According to Nationwide’s house price index, prices also increased on a month-on-month basis to be up 0.9 per cent compared to last November.
Read more: Housing market confidence cools in November
As a result, the average house price in the UK now stands at £229,721, up from £227,826 last month.
Nationwide said that despite the second lockdown, which has seen economic activity shrink in other sectors, the housing market has remained “robust” through November.
Property transactions hit 105,600 in the period, the highest since 2016, while mortgage approvals reached their highest levels since 2007.
Robert Gardner, Nationwide’s chief economist, said: “The outlook remains highly uncertain and will depend heavily on how the pandemic and the measures to contain it evolve as well as the efficacy of policy measures implemented to limit the damage to the wider economy.
“Behavioural shifts as a result of Covid-19 may provide support for housing market activity, while the stamp duty holiday will continue to provide a near term boost by bringing purchases forward.
“However, housing market activity is likely to slow in the coming quarters, perhaps sharply, if the labour market weakens as most analysts expect, especially once the stamp duty holiday expires at the end of March.”
Jeremy Leaf, north London estate agent and a former RICS residential chairman, says: ‘These figures feel like the storm before the calm as buyers and sellers rushed to take advantage of the stamp duty holiday before the March deadline, despite continuing Covid restrictions in October, the possibility of a no-deal Brexit and economic growth stalling.
‘That frenzy has been since replaced by a quieter, but just as determined mood to complete sales previously agreed.
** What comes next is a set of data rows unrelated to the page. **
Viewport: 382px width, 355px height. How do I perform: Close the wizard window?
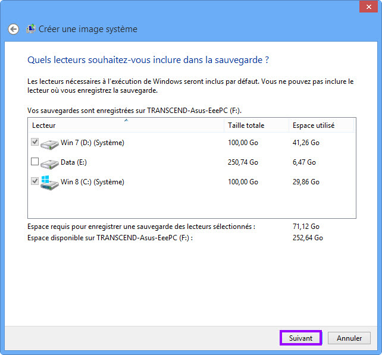tap(368, 6)
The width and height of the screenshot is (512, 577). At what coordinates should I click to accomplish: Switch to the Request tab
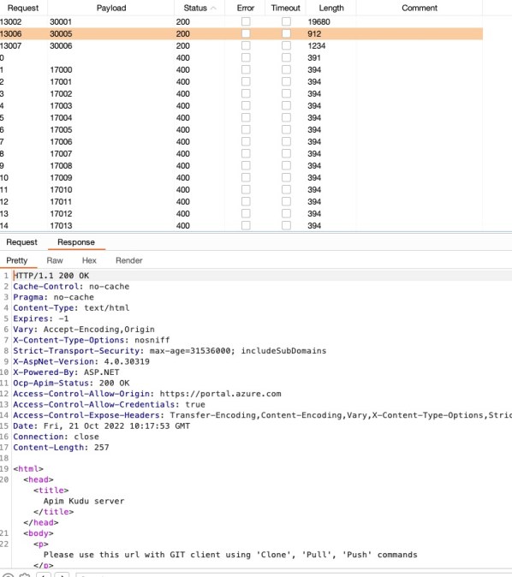point(21,242)
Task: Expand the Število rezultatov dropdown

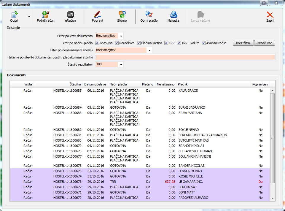Action: pyautogui.click(x=121, y=64)
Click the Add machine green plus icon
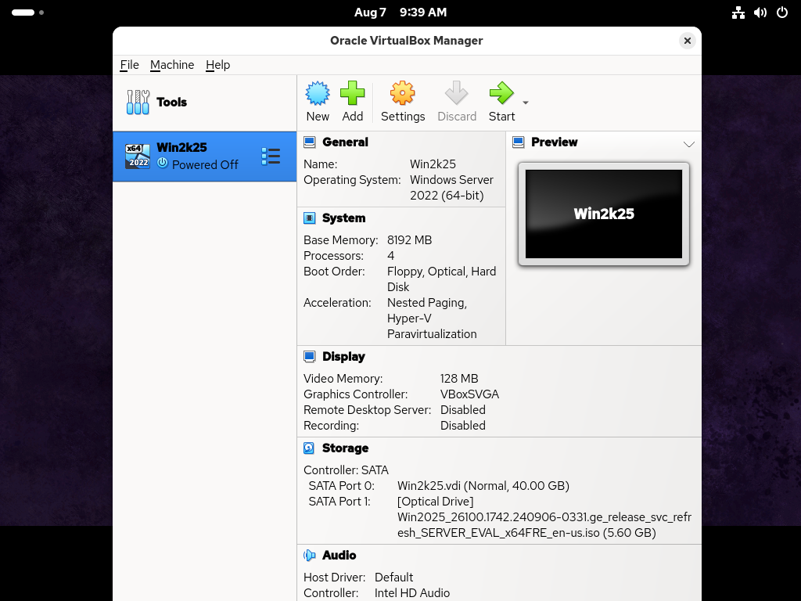 point(352,94)
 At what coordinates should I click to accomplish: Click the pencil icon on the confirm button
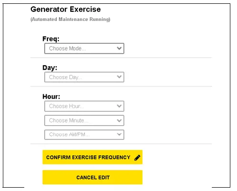[x=137, y=158]
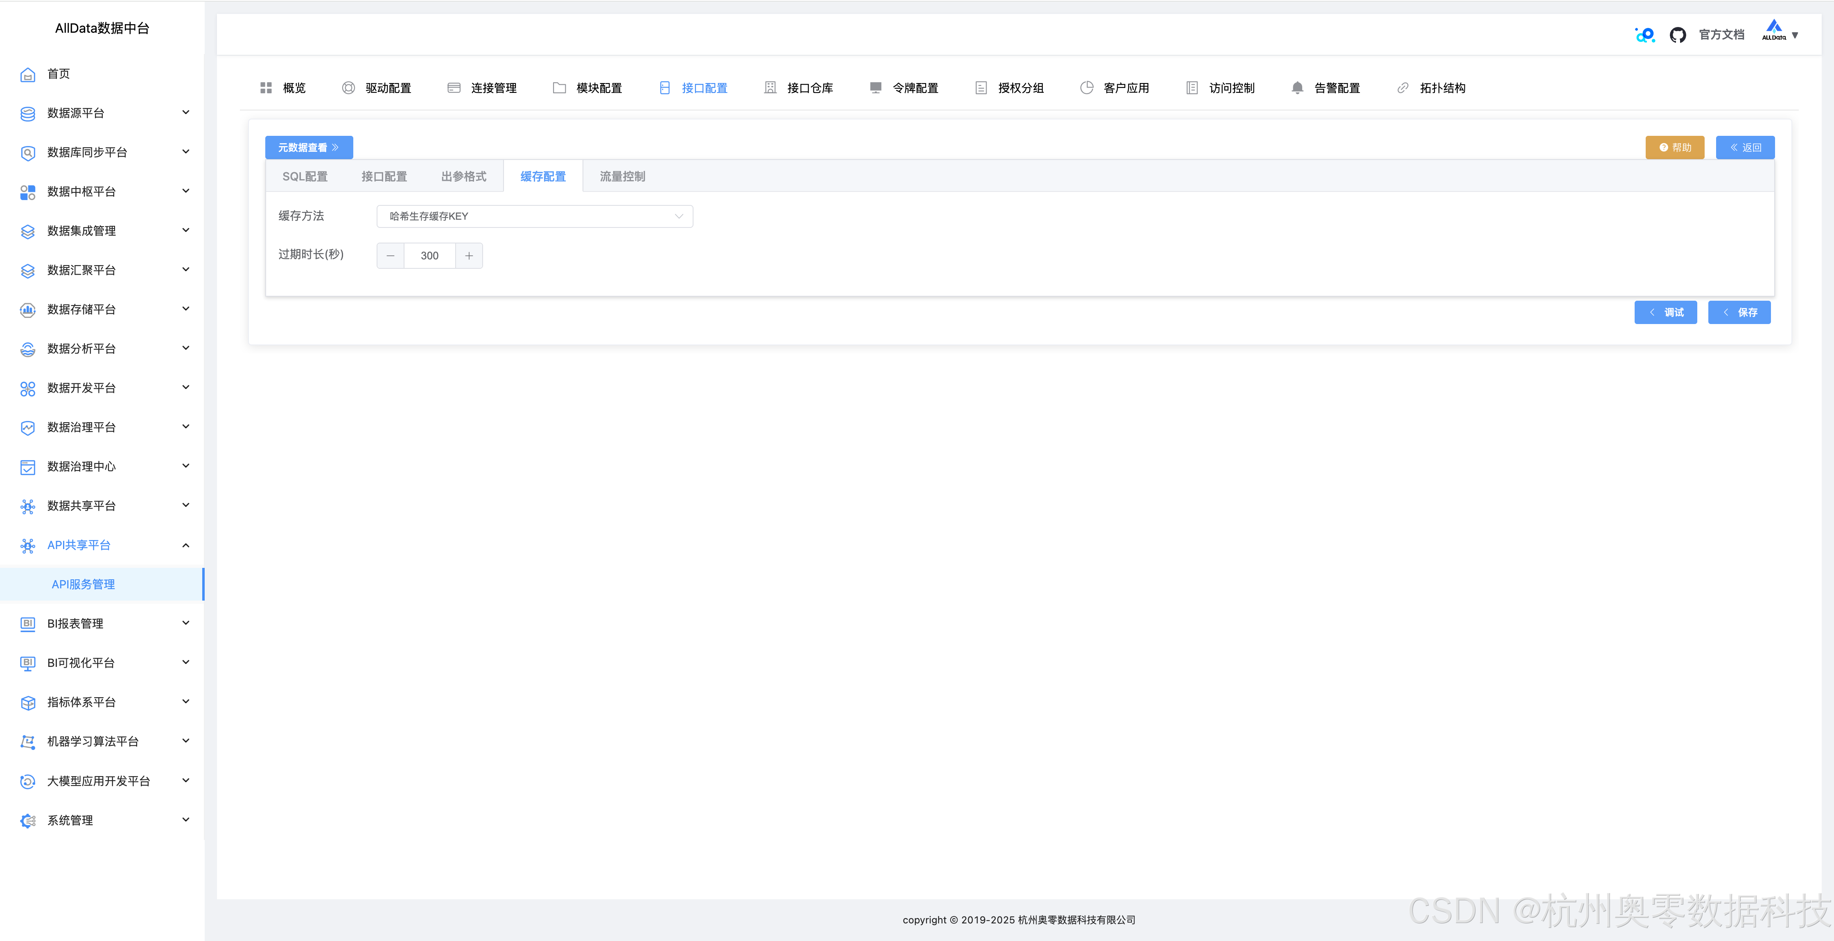This screenshot has height=941, width=1834.
Task: Click the 概览 grid icon
Action: (x=266, y=88)
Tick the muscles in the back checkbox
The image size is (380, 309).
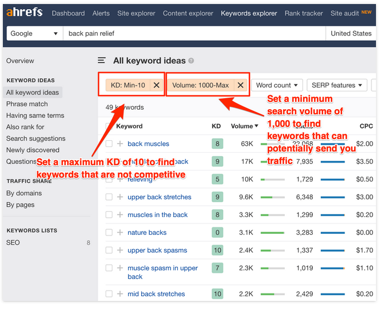point(109,215)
We don’t see any signs either of significant price adjustments, irrespective of whether there is an extension to the stamp duty holiday, with activity continuing to be supported by a shortage of listings and longer-term low interest rates.’
Housing market set to come under pressure
EY Item Club’s chief economist Howard Archer warned that the elevated levels of activity in the market were unlikely to last.
“The EY Item Club suspects that house prices could be around 5 per cent lower than now by mid-2021″, he said.
“The housing market is likely to come under mounting near-term pressure amid rising COVID-19 cases and lockdown restrictions, while there is likely to be a significant rise in unemployment even though the furlough scheme has been extended until March. Meanwhile, earnings have been limited and are likely to remain so.
“There is also likely to be a fading of the pent-up demand effect on housing market activity, while pandemic-related restrictions may also have some dampening impact on the housing market and consumer confidence.
“Indeed, consumer confidence declined further in November to be at a six-month low, which may increase the caution of many people in making major spending decisions.
Nationwide’s figures came after banker Halifax revaled that consumer confidence in the housing market had shrunk last month.
Just 14 per cent of people surveyed by Halifax said that they believed their home had become more valuable this month, compared with 17 per cent in September and October.
Despite the slip, the figure remains high above the four per cent recorded during the first national lockdown in May.